I'd rather be called a pain in the ass than have one more person ask me softly and sweetly, "Hey, do you have a minute?"

No. I don't.

As a matter of fact, if I had all the minutes I've lost here, there and everywhere in the past few weeks, I'd have already completed this article … and a half dozen more.

Ok, maybe I'm exaggerating my potential productivity. But at a minimum, I like to think I'd have accomplished something.

Edward G. Brown, author of "The Time Bandit Solution," tends to agree.

Unproductive, Unwanted and Unnecessary

"People feel free to interrupt others with that innocent-sounding question, 'Got a minute?'And the interrupted people think they have to be polite and say, 'Sure, how can I help?' — even when they are desperately busy on a deadline.They let the Time Bandit steal their time because they have been acculturated to believe they must," he said.

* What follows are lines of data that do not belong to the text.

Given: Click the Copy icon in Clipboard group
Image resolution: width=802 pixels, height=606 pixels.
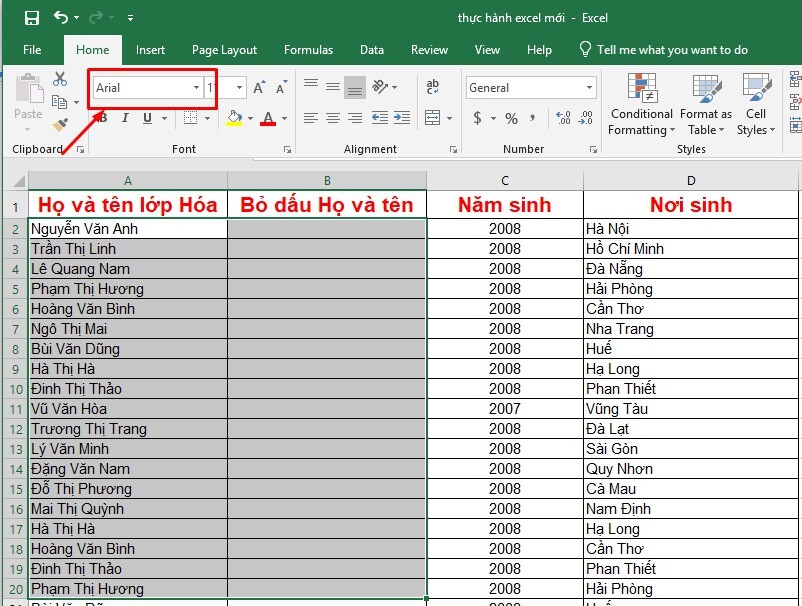Looking at the screenshot, I should point(61,100).
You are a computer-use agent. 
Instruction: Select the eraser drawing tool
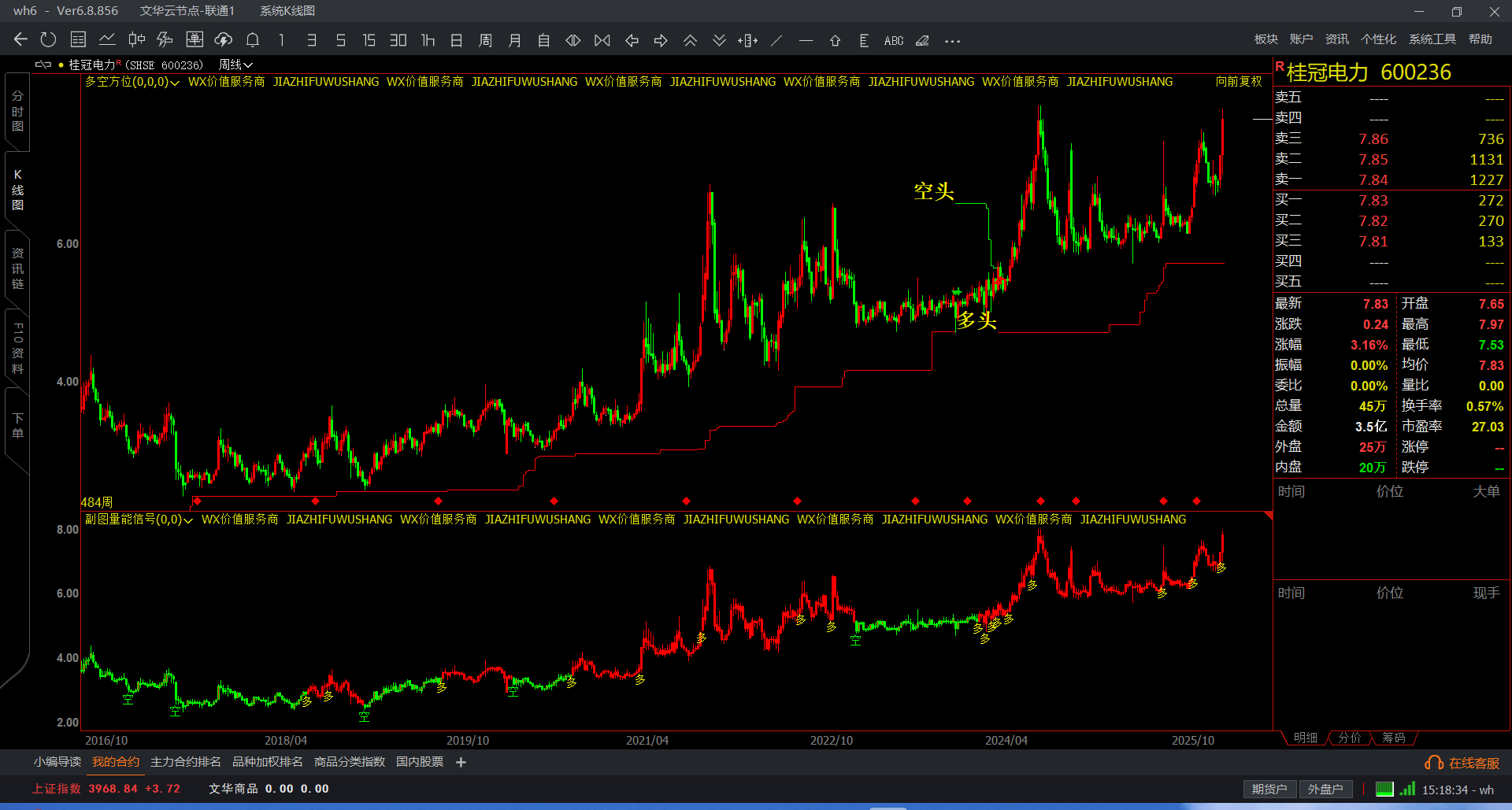(922, 41)
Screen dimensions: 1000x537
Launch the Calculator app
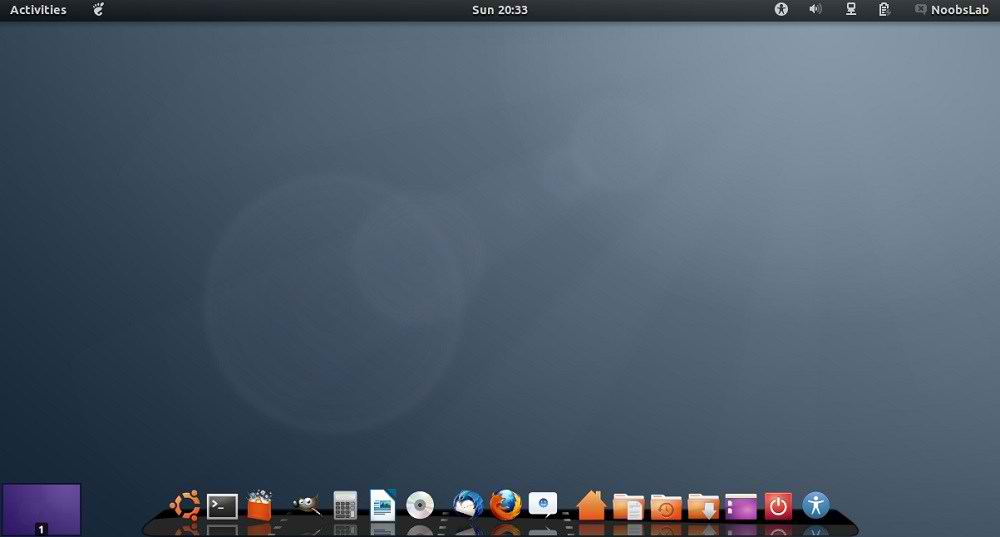(345, 506)
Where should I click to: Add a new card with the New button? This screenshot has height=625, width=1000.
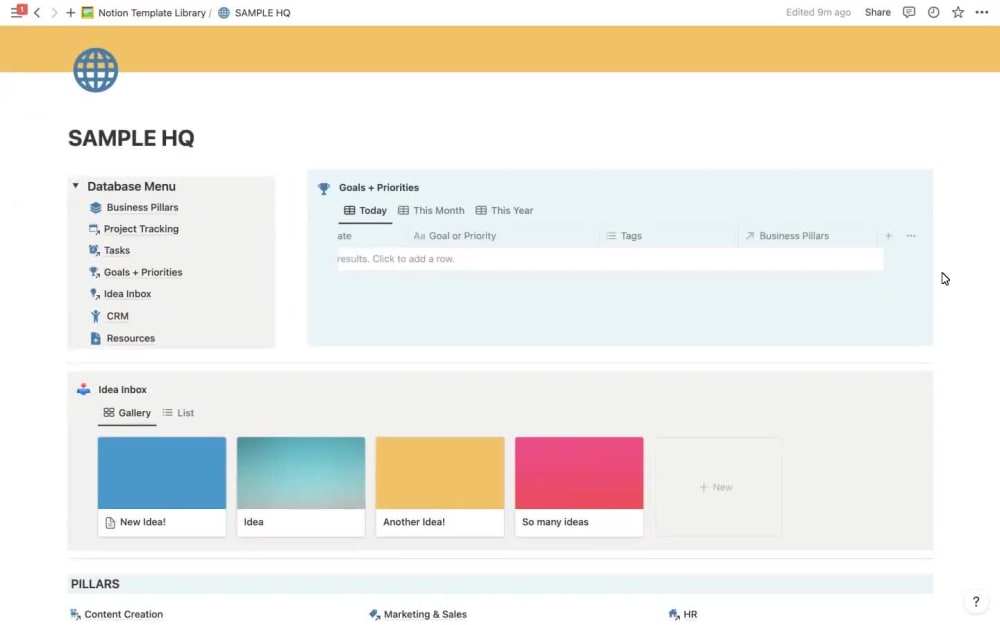(717, 487)
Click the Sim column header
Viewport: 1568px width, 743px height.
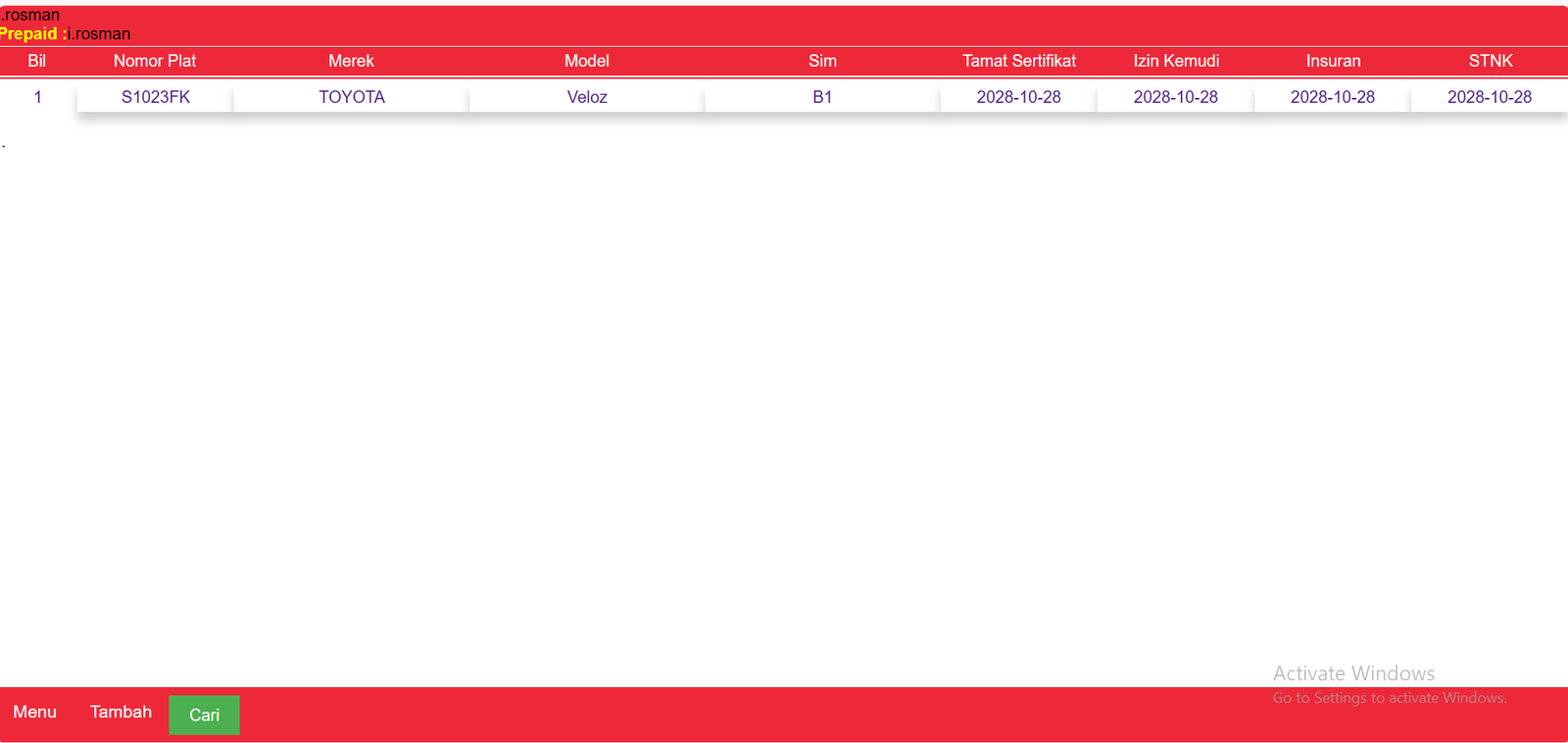click(822, 61)
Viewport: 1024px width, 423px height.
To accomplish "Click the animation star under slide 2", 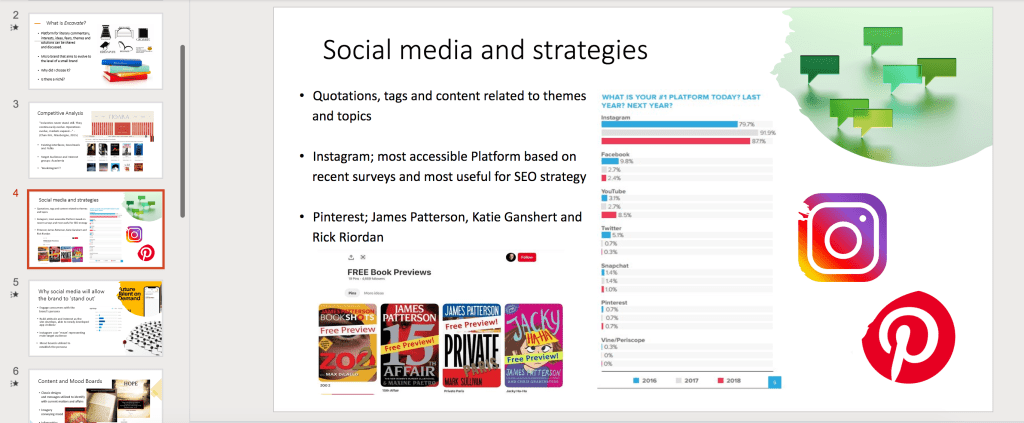I will pyautogui.click(x=14, y=28).
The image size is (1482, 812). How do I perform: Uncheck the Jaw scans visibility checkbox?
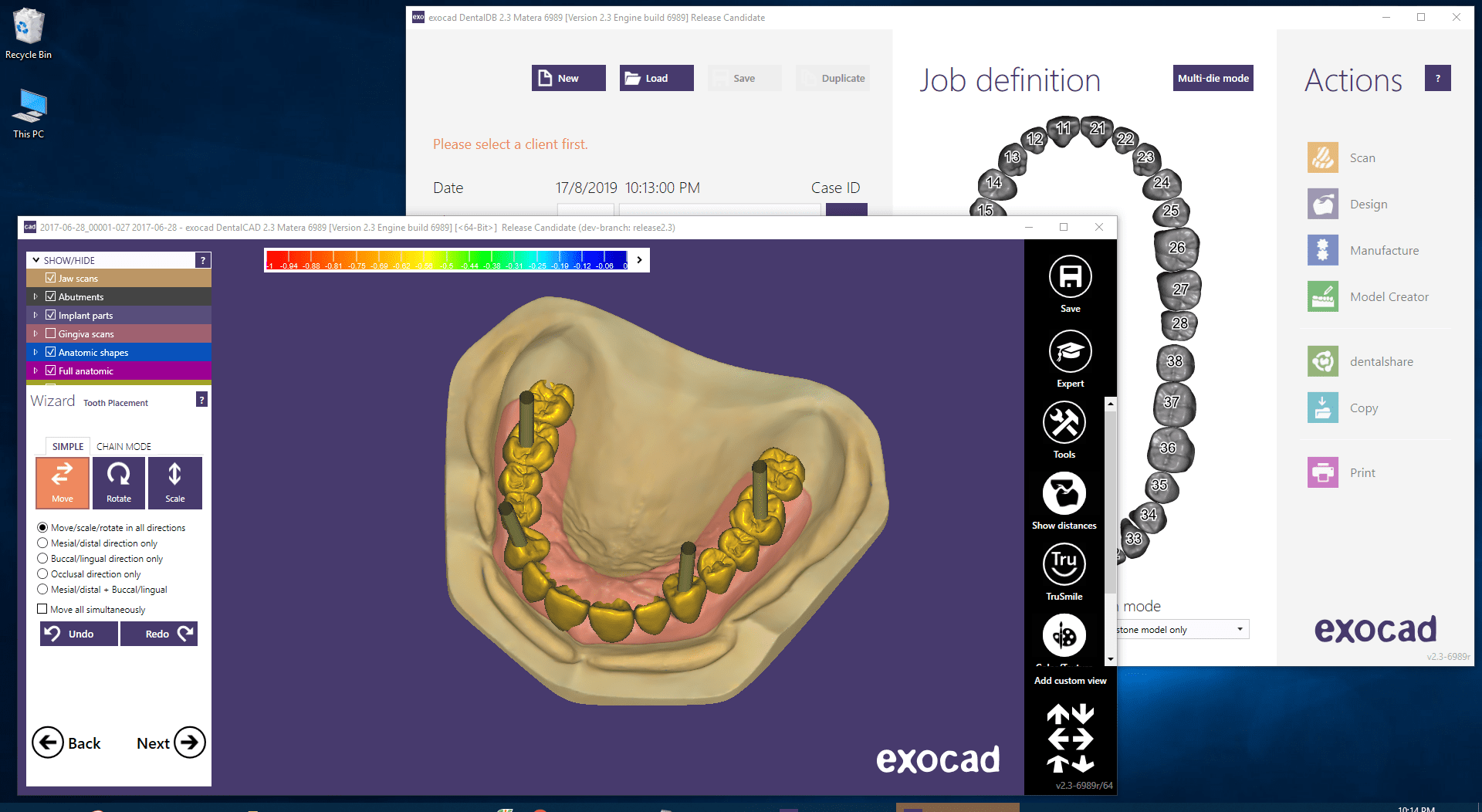tap(50, 278)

But concentration is a fragile thing, and any interruption, however brief, resets focus to zero. It stops your momentum, and forces you to restart and rethink — the way an incoming call cuts your Internet connection when you're using your phone as a mobile hotspot.

"We live in an interruption culture," Brown explained to CMSWire.

And it persists for a very simple reason, he contends.

"We like it. We perpetuate it."

Now Hold On

Is Brown blaming the victims — suggesting that modern workers aren't doing enough to stem the flow of questions and conversation?

In a way, yes.

"We love our smart phones, our routers, our search engines, our unfettered access and exposure to everybody and everything," he said.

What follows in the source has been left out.